Note-se que o Provimento 73/2018 do Conselho Nacional de Justiça regulamentou o procedimento extrajudicial, permitindo que as pessoas trans alterem o prenome e/ou gênero em cartórios do registro civil de pessoas naturais em qualquer lugar do Brasil, independe de prévia autorização judicial ou da comprovação de realização de cirurgia de redesignação sexual e/ou de tratamento hormonal, assim como de apresentação de laudo médico ou psicológico, conferindo celeridade e praticidade à retificação.
A certidão materializa a retificação registral, ato jurídico perfeito cuja desconstituição é excepcional, e será utilizada para alterar os demais documentos da pessoa trans, como CPF, RG, passaporte, título de eleitor, CTPS, NIT e CNIS. Dessa forma, também deve ser prova suficiente para fins de concessão de benefícios previdenciários como a aposentadoria programada.

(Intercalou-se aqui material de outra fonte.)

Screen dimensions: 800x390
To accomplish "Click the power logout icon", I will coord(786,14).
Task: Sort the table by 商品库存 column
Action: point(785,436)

Portanto, a autoidentificação voluntária deve prevalecer também para fins previdenciários e dispensar tratamento diferente em razão do gênero que consta no registro civil viola o entendimento do STF, os princípios da dignidade da pessoa humana (artigo 1º, inciso III, da CF/88), da igualdade material (artigo 5º, caput, da CF/88), da não discriminação (artigo 3º, inciso IV, da CF/88) e autodeterminação sexual, bem como a Declaração Universal dos Direitos Humanos e a Declaração de Princípios de Yogyakarta.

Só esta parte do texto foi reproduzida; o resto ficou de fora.